| Given instruction |
Show every line of the material below that contains the string "horizontal". Case counts.
--- START Data records ---
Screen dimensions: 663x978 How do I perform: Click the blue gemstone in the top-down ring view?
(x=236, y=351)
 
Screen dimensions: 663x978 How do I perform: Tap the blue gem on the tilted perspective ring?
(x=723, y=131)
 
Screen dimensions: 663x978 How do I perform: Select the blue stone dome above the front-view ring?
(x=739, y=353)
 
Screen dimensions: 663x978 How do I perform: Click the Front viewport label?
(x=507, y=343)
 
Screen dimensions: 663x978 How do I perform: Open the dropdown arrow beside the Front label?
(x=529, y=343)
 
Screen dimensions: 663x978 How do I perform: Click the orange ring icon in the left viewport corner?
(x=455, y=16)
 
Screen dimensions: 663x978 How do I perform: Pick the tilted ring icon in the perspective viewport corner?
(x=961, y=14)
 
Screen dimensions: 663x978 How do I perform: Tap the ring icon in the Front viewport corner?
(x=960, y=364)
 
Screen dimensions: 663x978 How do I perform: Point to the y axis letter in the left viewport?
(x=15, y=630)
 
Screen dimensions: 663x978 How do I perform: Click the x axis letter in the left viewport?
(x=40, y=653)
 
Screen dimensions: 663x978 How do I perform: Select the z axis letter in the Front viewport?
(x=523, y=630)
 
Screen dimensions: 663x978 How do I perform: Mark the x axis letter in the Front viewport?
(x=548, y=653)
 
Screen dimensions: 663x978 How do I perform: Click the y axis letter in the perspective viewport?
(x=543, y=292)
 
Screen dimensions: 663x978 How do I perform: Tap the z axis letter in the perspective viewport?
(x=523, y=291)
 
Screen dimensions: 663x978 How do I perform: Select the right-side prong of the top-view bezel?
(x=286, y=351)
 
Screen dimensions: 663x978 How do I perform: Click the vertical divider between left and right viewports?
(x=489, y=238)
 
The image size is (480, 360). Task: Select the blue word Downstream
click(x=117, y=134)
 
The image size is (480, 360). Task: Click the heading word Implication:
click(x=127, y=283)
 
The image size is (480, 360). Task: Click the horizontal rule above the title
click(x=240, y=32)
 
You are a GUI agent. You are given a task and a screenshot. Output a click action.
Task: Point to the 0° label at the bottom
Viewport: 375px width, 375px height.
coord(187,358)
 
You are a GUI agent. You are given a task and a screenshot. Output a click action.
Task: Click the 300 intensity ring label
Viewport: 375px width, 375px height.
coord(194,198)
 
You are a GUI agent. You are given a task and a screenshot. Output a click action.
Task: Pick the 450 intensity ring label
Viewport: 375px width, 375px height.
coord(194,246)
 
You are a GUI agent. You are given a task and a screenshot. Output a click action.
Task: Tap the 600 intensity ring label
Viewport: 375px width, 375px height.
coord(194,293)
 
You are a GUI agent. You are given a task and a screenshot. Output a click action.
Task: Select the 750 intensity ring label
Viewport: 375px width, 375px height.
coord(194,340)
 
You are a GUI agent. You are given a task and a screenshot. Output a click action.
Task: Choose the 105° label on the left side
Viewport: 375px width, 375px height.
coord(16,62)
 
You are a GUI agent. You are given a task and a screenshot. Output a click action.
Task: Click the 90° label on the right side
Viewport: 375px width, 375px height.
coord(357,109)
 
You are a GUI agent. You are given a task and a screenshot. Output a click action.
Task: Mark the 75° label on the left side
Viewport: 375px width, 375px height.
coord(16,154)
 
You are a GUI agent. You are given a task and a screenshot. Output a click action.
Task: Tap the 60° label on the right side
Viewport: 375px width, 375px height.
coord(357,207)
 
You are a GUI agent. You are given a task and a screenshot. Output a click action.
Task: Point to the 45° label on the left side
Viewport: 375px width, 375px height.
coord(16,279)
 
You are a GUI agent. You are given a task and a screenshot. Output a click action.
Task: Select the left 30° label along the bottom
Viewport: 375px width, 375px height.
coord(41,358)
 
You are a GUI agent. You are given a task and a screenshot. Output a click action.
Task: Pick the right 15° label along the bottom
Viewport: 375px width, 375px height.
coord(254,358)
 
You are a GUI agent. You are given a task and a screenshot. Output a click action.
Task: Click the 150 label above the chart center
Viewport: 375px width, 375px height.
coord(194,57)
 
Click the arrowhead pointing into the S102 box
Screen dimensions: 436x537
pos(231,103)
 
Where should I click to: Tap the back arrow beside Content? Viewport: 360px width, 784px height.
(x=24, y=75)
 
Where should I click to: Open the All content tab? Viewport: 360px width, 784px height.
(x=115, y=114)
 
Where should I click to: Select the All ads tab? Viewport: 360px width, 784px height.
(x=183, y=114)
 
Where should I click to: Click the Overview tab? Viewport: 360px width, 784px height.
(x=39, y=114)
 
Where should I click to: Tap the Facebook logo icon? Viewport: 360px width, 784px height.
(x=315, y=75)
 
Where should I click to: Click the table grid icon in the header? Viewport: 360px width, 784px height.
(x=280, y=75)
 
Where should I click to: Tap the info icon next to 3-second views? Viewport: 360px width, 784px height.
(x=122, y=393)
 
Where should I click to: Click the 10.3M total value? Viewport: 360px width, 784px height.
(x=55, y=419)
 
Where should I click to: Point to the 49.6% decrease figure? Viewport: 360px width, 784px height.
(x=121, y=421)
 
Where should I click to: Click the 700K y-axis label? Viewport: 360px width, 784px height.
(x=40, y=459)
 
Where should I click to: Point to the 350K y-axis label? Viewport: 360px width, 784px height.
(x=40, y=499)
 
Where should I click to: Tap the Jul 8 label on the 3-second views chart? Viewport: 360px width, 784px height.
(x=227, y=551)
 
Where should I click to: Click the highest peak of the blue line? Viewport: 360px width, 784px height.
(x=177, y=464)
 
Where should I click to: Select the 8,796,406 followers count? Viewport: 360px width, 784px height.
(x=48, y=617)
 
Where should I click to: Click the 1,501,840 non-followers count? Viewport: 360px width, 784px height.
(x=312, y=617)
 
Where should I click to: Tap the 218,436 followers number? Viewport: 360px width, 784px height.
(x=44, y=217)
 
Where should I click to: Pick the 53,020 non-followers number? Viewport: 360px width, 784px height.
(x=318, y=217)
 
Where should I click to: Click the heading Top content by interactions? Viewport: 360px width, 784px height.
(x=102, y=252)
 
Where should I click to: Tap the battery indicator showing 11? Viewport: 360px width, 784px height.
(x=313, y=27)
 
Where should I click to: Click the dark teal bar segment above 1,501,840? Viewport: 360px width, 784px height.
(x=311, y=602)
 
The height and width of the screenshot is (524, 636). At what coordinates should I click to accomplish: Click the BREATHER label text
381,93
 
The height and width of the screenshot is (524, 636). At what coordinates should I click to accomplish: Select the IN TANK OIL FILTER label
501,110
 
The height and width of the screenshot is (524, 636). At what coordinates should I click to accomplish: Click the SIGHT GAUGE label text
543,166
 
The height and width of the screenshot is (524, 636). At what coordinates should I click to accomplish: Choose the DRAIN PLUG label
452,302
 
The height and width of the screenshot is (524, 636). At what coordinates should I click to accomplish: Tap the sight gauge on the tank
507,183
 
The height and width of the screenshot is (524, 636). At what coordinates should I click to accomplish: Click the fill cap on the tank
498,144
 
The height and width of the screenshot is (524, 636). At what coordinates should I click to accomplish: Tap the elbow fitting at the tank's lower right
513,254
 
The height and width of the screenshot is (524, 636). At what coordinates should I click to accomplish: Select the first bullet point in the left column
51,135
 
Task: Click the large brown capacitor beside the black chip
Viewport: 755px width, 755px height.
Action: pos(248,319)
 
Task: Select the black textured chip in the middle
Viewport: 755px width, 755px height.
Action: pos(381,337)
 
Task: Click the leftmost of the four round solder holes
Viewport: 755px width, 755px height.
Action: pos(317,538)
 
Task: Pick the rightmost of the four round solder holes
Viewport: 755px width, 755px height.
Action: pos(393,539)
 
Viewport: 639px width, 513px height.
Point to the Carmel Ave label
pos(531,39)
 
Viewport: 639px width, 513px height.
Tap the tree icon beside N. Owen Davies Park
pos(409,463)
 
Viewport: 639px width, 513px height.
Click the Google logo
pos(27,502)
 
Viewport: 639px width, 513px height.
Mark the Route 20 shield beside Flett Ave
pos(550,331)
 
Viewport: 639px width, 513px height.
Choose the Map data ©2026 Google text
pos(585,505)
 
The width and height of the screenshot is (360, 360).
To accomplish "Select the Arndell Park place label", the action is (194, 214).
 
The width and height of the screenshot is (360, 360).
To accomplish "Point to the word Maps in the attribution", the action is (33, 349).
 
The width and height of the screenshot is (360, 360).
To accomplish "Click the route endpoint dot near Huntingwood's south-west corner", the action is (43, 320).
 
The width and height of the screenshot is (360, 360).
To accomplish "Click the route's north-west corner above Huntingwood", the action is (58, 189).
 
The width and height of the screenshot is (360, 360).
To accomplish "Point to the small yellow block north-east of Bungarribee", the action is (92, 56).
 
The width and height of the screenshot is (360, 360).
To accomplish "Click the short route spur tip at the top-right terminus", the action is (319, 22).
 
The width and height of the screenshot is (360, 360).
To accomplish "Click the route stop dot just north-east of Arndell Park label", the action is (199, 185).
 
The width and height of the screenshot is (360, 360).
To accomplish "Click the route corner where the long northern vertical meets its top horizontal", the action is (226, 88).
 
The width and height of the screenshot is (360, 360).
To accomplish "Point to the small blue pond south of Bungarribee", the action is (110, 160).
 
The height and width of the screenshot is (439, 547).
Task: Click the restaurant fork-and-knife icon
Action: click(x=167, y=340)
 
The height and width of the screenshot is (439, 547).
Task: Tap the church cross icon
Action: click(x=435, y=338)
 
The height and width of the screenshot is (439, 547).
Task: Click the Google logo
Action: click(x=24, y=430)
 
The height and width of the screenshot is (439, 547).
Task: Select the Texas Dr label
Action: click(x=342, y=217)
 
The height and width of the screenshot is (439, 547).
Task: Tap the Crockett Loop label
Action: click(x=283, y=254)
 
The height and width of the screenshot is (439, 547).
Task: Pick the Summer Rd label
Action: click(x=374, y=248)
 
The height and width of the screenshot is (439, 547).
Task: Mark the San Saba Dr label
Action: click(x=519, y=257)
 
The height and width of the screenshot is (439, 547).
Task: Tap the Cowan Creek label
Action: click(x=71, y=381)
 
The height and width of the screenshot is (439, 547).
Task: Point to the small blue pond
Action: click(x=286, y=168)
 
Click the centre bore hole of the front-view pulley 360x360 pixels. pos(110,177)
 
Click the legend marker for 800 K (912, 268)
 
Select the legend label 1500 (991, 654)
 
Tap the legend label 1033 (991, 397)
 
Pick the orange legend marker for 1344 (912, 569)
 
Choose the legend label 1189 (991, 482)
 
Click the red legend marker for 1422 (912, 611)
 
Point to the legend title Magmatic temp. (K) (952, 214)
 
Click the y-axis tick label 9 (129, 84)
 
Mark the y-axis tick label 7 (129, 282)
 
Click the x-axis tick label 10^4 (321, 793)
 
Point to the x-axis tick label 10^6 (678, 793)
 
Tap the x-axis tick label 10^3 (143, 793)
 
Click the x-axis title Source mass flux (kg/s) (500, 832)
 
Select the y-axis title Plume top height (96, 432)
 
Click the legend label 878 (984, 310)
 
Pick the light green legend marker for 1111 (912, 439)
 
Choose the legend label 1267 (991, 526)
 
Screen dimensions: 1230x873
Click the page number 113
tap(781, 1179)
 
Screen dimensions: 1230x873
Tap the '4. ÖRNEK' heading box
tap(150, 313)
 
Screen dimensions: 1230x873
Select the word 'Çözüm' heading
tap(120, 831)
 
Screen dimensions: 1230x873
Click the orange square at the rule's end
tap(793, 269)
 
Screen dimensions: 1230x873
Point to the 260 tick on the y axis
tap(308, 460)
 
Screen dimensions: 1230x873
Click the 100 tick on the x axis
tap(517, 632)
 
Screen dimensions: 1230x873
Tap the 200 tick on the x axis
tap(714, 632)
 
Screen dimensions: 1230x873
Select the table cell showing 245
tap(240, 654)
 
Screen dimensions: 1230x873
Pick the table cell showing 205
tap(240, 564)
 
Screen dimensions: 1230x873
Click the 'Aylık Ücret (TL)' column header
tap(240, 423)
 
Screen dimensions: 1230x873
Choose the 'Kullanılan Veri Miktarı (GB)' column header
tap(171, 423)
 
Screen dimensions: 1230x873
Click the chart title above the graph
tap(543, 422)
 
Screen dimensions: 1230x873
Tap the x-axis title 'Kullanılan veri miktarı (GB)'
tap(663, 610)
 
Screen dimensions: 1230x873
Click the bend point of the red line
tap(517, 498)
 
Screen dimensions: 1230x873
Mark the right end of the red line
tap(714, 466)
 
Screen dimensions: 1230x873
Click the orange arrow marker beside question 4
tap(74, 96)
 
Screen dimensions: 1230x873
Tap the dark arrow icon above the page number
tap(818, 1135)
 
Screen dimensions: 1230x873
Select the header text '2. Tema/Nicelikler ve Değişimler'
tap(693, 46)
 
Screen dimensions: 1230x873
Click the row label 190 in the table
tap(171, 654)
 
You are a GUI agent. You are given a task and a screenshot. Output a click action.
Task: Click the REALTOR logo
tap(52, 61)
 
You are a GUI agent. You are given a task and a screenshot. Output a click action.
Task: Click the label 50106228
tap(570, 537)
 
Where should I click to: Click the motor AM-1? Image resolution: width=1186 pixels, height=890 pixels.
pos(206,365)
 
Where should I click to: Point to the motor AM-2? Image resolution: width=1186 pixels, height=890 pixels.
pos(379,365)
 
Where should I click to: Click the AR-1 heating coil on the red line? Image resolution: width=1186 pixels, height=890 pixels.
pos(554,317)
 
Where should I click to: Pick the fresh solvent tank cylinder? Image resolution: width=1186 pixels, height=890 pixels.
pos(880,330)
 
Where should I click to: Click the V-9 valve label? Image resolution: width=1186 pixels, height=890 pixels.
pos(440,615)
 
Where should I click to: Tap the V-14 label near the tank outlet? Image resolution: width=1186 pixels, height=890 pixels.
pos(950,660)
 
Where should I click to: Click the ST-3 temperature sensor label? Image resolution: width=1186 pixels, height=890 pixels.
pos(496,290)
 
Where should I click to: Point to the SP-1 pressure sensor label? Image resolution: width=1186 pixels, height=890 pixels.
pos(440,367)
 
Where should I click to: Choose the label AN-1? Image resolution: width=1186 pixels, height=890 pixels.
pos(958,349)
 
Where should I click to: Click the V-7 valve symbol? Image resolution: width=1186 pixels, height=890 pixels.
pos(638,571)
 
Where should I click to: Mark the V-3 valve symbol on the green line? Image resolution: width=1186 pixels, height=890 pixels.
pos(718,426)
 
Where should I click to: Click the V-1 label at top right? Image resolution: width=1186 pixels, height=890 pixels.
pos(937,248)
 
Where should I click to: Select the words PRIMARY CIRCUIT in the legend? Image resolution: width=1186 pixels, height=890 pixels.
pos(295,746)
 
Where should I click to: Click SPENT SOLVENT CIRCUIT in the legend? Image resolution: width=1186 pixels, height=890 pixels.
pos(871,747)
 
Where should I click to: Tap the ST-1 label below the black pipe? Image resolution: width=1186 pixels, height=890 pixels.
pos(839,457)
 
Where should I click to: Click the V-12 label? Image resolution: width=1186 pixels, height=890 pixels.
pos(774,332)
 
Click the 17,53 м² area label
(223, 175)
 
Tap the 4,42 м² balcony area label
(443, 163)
--- END Data records ---
| Solution |
The image size is (480, 360). Task: Click the horizontal rule above the title
To accomplish "Click the route corner where the long northern vertical meets its top horizontal", the action is (226, 88).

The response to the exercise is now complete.